Des partisans iraniens pro-monarchie marchent en direction de l’ambassade d’Iran lors d’une manifestation, dans le contexte du conflit entre les États-Unis, Israël et l’Iran, à Londres (Royaume-Uni), le 4 avril 2026. Photo Isabel Infantes/ Reuters
Un migrant koweïtien a comparu mercredi devant un tribunal britannique, accusé d'avoir préparé un « acte terroriste » contre l'ambassade d'Israël à Londres en avril 2025, où il s'était introduit avec des couteaux pour « venger » la mort d'enfants à Gaza, selon le parquet. Abdullah Albadri, sans domicile fixe de 34 ans, a été inculpé pour « préparation d'un acte terroriste » visant cette ambassade du quartier de Kensington, dans l'ouest de la capitale, le 28 avril, et pour possession de deux armes blanches dans un lieu public.
Il avait été arrêté par la police quelques instants après avoir tenté et « presque réussi » à s'introduire dans l'enceinte du bâtiment en escaladant la clôture de 2,40 mètres de haut, armé de couteaux et portant des lunettes de soleil et un keffieh rouge et blanc. » Ce ressortissant koweïtien a nié avoir préparé un tel acte, et affirmé que ses couteaux lui permettaient de se défendre dans la rue, faute d'avoir un domicile.
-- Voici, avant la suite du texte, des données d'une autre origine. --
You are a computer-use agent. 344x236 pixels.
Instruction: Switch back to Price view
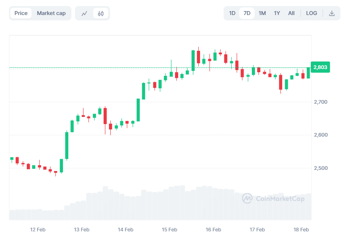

Il a également déclaré à la police avoir voulu « envoyer un message, celui d'arrêter le meurtre d'enfants, et d'arrêter la guerre », en référence au conflit à Gaza, a déclaré la procureure Catherine Pattison. « L'intention de M. Albadri était de recourir, ou de menacer de recourir à une violence grave contre le gouvernement israélien », pour « venger ces meurtres présumés d'enfants », a-t-elle souligné mercredi. Celui-ci avait rédigé une « note de martyr », « écrite par quelqu'un qui avait l'intention de mourir, ou s'attendait à être tué », a ajouté la procureure.
Abdullah Albadri était entré une première fois au Royaume-Uni en 2021 en arrivant clandestinement à Douvres sur un petit bateau ayant traversé la Manche. Il est reparti puis est revenu une seconde fois en 2023, là aussi sur un petit bateau, et a demandé l'asile. Une fois sa demande rejetée, il a commencé à avoir des choses « bien plus sinistres » en tête, a rapporté la procureure.